家畜写真家に転身したのは、ニュージーランドから帰国して2年後の2017年8月。本望であるこの職業にどうして就けたのでしょうか?
「ニュージーランドでのファームステイで少し近づき、酪農家のボラバイトでまた少し近づき、病理検査でぐいと近づき、出版社でさらに近づいたのだと思います。いろんな仕事を経験し、自分がやりたいのはこれじゃない、これじゃないと試していった結果、出版社時代に思いついたのが家畜写真家でした」
ニュージーランド滞在中はフェイスブックに写真を投稿。中でも牧場の写真が好評を博し、牧場主にも喜んでもらえました。それが強く印象に残っていたことに加え、第一次産業にどうやって関わるかを熟慮した時、手段として思い浮かんだそうです。
「子牛の安楽死に直面し、食べ物には家畜動物の命があることを伝えたいという思いが強くなりました。私はしゃべることがあまり得意ではなく、言葉で発信すると語弊が生じる恐れもあります。しかし、写真なら見た人なりの答えを見つけてもらえると考え、自分の得意な家畜動物と写真を結び付けたわけです」
極めて珍しい家畜写真家という肩書き。「このネーミングを思いついた当時、私が調べた限りでは存在していなかった」と語ります。
また、瀧見さんは自宅で動物を飼ったことはないものの、子どもの頃から動物好きでした。さらに北海道の郊外をドライブしている時、放牧された牛の情景があちこちで現れる度に撮影していたそう。後年友人から「牛がすごく好きだったよね」と言われ、「そうだったなぁ」と思い起こすこともしばしばあります。

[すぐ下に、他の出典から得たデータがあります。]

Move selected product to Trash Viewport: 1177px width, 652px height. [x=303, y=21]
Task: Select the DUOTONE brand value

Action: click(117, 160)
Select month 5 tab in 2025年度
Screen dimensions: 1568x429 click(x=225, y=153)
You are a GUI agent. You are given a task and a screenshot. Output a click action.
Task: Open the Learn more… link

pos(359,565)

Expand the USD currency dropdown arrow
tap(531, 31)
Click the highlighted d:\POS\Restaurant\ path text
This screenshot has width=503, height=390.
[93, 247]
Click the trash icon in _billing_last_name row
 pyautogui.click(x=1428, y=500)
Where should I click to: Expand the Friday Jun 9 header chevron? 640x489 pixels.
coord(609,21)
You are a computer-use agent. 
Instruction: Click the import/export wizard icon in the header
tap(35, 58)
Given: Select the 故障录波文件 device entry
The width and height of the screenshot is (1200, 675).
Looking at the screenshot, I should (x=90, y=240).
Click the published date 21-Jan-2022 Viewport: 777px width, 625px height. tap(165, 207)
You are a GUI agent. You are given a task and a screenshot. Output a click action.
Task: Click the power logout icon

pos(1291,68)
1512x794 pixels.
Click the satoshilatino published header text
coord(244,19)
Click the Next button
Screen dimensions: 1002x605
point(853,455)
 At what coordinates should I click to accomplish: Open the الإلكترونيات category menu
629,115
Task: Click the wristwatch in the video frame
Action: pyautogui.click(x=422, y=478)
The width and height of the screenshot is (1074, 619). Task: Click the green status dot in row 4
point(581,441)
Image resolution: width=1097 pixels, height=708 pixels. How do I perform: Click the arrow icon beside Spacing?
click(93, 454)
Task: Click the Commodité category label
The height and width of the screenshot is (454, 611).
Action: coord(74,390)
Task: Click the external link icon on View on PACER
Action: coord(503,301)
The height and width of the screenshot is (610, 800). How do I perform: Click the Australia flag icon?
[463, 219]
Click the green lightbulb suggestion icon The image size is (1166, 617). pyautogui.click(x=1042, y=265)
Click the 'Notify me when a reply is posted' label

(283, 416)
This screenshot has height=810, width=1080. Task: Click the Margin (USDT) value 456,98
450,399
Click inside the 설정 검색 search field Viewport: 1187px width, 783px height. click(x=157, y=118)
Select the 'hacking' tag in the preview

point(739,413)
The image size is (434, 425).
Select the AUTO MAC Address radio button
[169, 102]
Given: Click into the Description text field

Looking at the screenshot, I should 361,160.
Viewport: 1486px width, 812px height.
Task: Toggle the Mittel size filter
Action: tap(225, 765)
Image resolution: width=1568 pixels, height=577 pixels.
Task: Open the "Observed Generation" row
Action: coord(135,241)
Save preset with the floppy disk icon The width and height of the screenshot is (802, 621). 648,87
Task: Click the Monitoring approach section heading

日本40か所から届いた撮影依頼 豊かな表情の家畜たち
そうして2017年8月、はちきれんばかりのエネルギーを注ぎながら「家畜写真家」として本格的なスタートを切りました。まずはニュージーランド時代の写真をSNSに投稿したり、自身のウェブサイトを自ら制作したりのプロモーション活動から。SNSは思った以上に反響が大きく、日本各地の牧場オーナーから撮影依頼が相次ぎました。
こんなうれしい“誤算”を受けて、クラウドファンディングも立ち上げました。たくさんの人々から支援が集まり、北海道から沖縄まで国内約40か所の畜産家、酪農家を回って撮影した2018年秋の「日本一周農家旅」につながっています。
「ただただ楽しくてやっていただけなので、皆さんに(SNSを)見つけていただき、とても運が良かったのだと思います。また、家畜写真家として独立した当初からのコンセプトである『“いただきます”を世界共通語へ』に、多くの方々が共感してくださいました。これが何といっても一番の喜びです」
わずかな期間でたくさんの人々から支持された瀧見さんの家畜写真。そこに収められた牛や豚、鶏の表情や佇まいから、彼女の“生”に対する情愛が伝わってくるのが、その理由かもしれません。
1991年生まれ、北海道札幌市出身。大学卒業後は銀行員となったが1か月で退職し、ワーキングホリデーでニュージーランドに渡航。牧場などで働く中で子牛の安楽死を目の当たりにし、動物と食と命について考える。1年3か月の滞在を経て帰国するが、3つの異なる職種に従事したものの退職。2017年8月からは「家畜写真家」として全国各地の畜産家や酪農家を回り、牛や豚、鶏を撮影。昨年まではAKAPPLE(アカップル)の名義で活動していたが、今年から「タキミアカリ 家畜写真家 Artist」として家畜動物とふれあっている。